* **Problem to work on**
Filter the records below for the word "agent". Copy each line that holds it.

* **Supplied material**
-- Opening Marker --

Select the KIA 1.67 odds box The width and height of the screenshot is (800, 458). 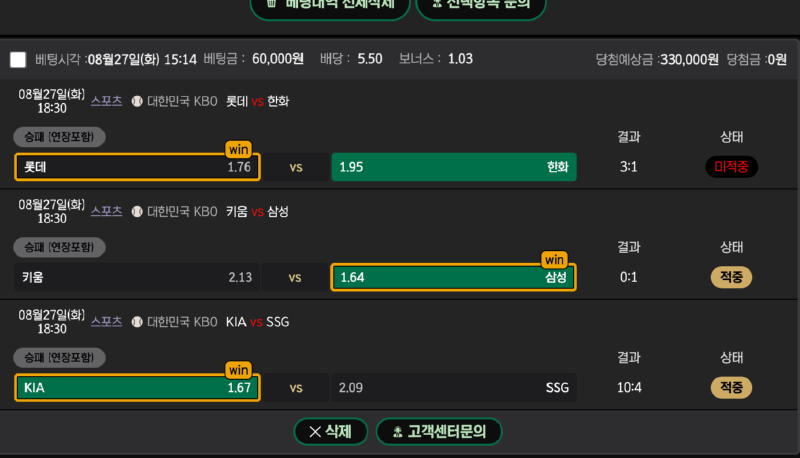point(137,388)
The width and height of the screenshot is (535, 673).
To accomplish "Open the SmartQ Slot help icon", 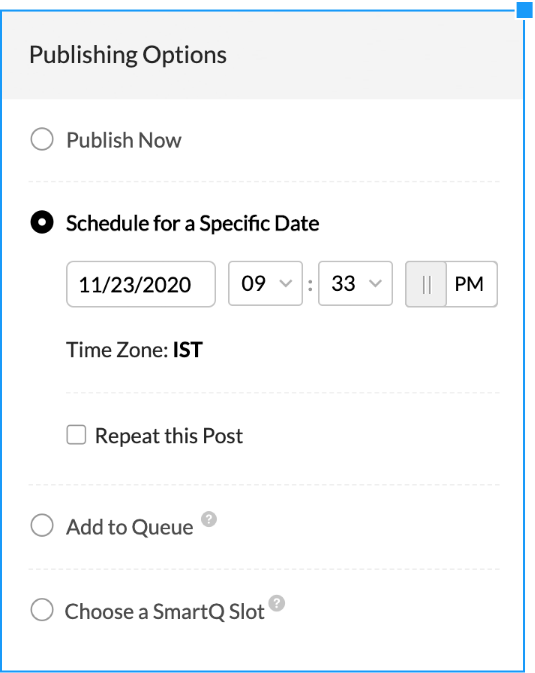I will (x=277, y=603).
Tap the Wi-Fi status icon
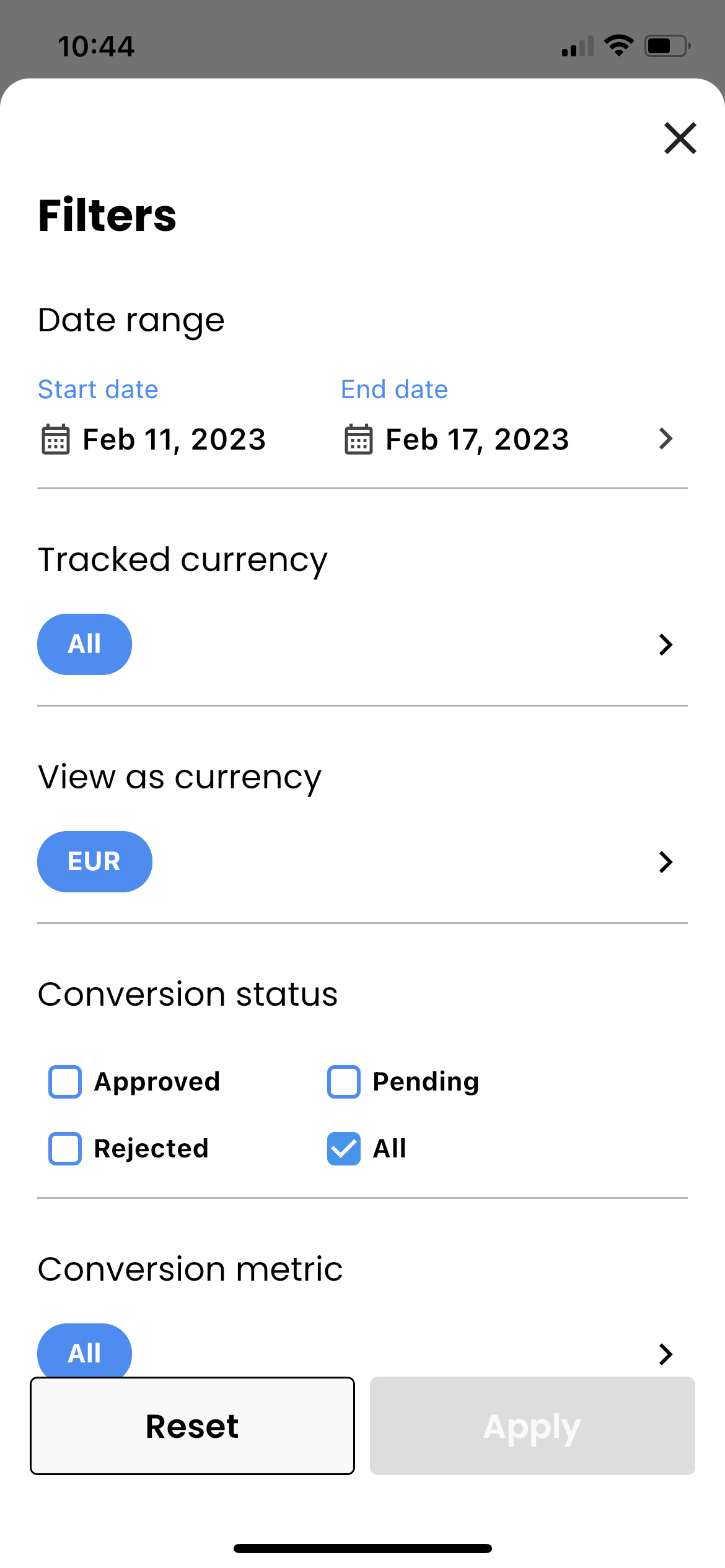The image size is (725, 1568). [618, 46]
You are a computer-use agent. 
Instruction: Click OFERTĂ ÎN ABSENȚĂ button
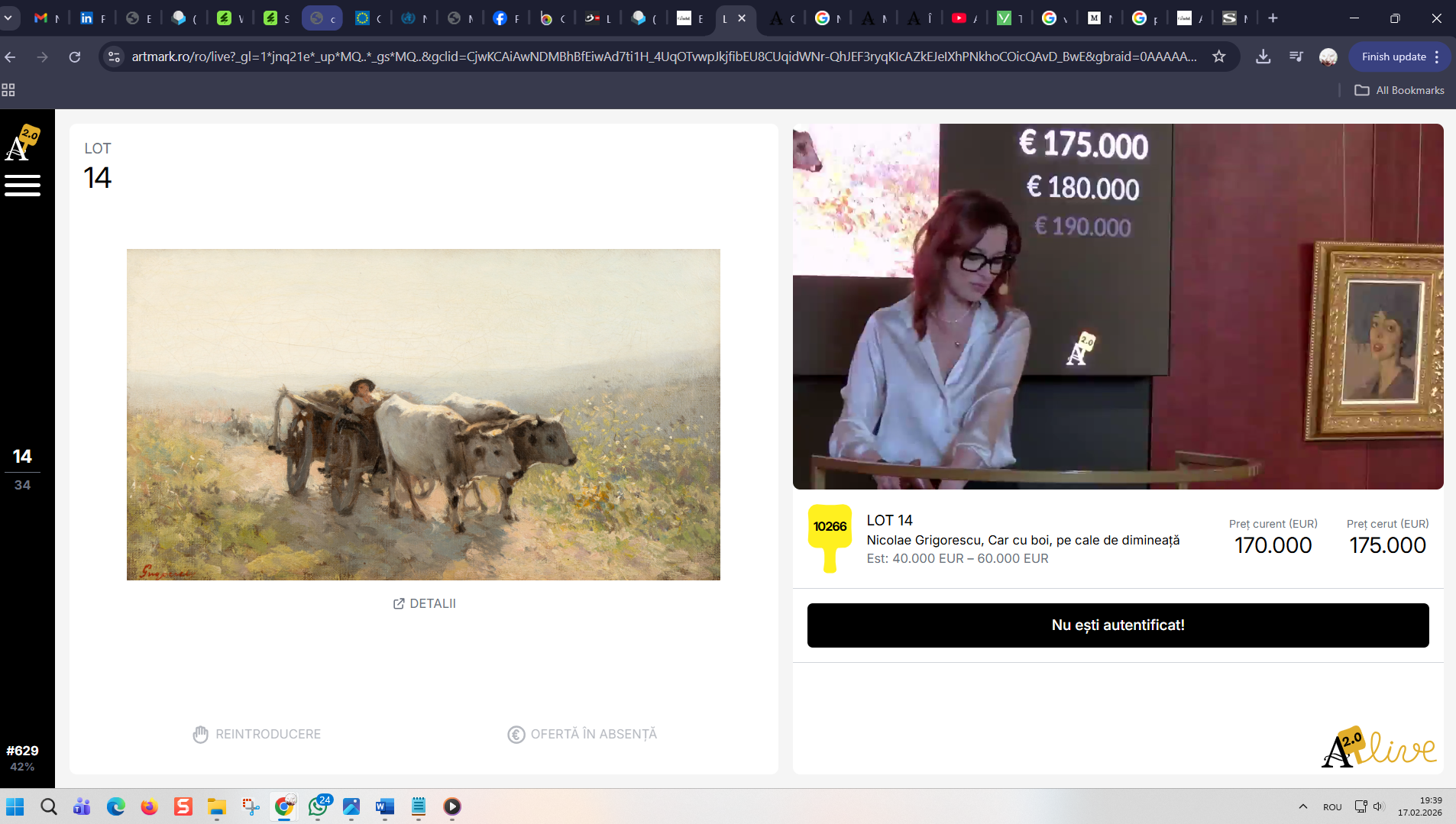click(x=582, y=734)
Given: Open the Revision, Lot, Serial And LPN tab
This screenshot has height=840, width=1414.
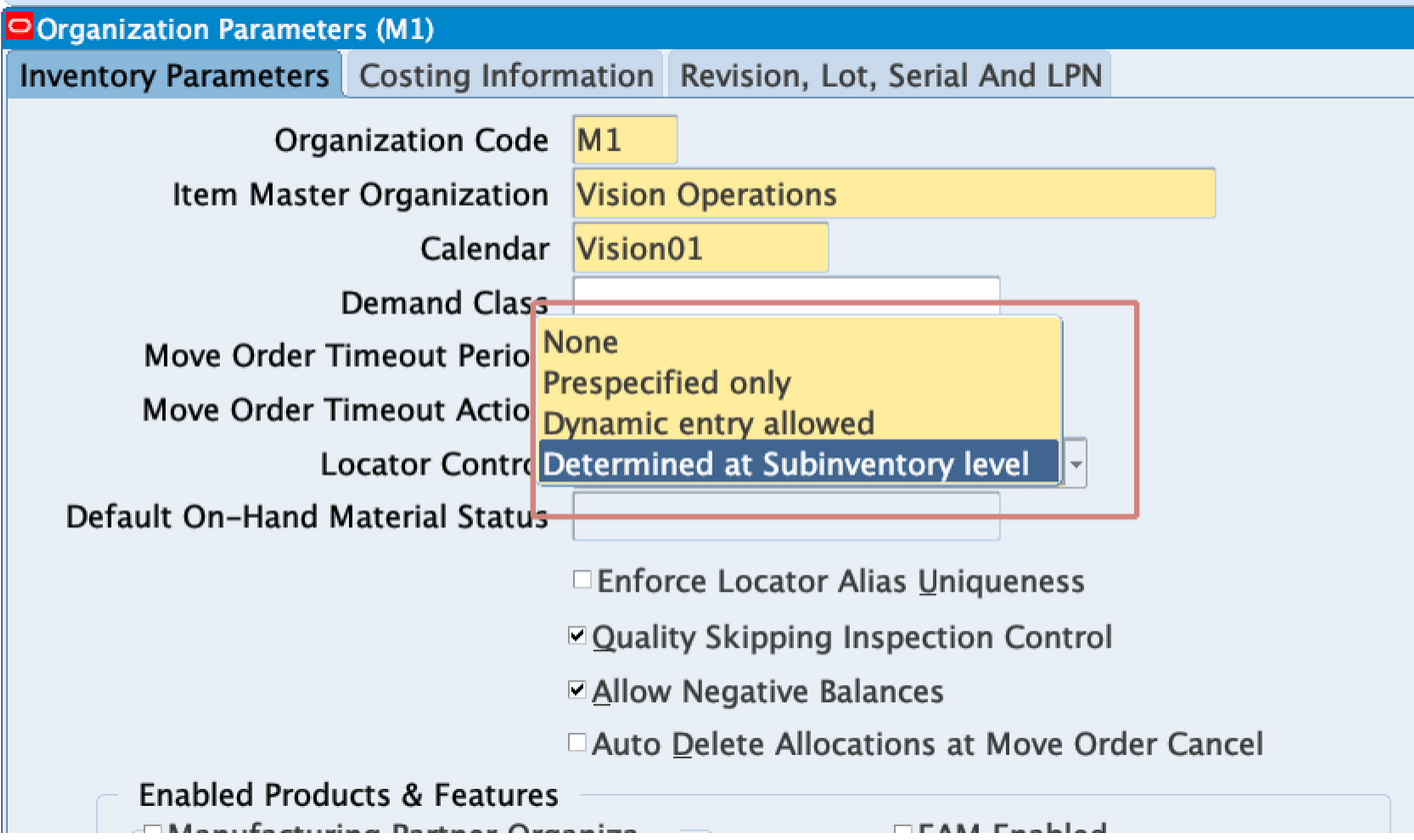Looking at the screenshot, I should pos(891,74).
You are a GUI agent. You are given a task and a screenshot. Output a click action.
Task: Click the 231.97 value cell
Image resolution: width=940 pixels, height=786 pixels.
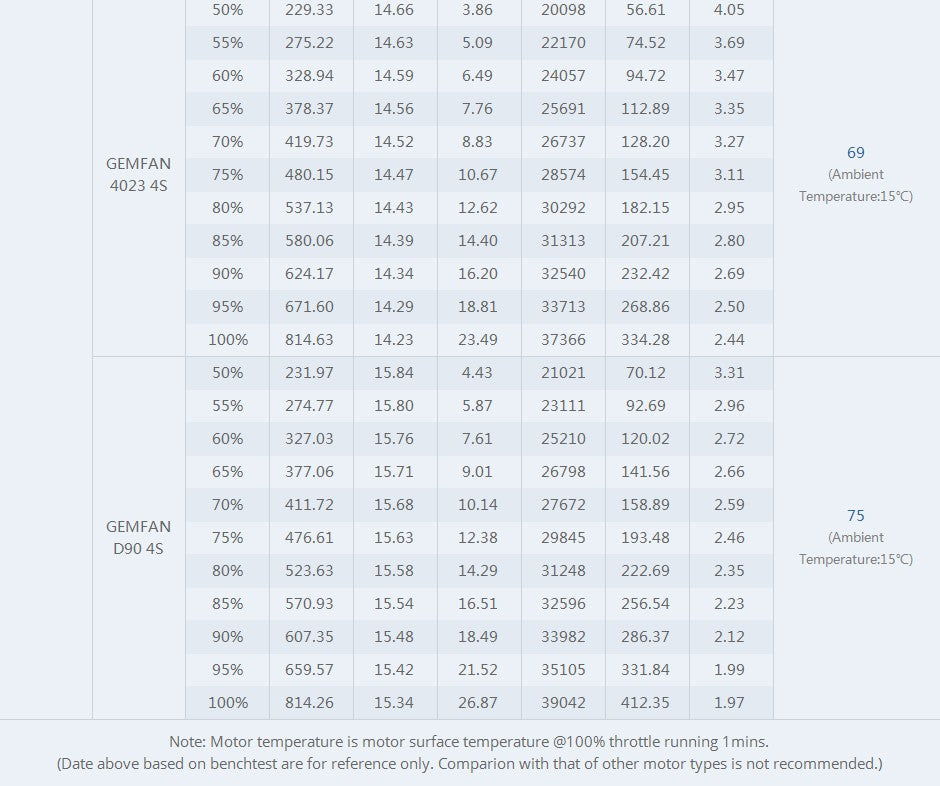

-- Closing Marker --

* **Task solution**
You are a computer-use agent. 
You are a GUI agent. You are given a task and a screenshot. Output a click action.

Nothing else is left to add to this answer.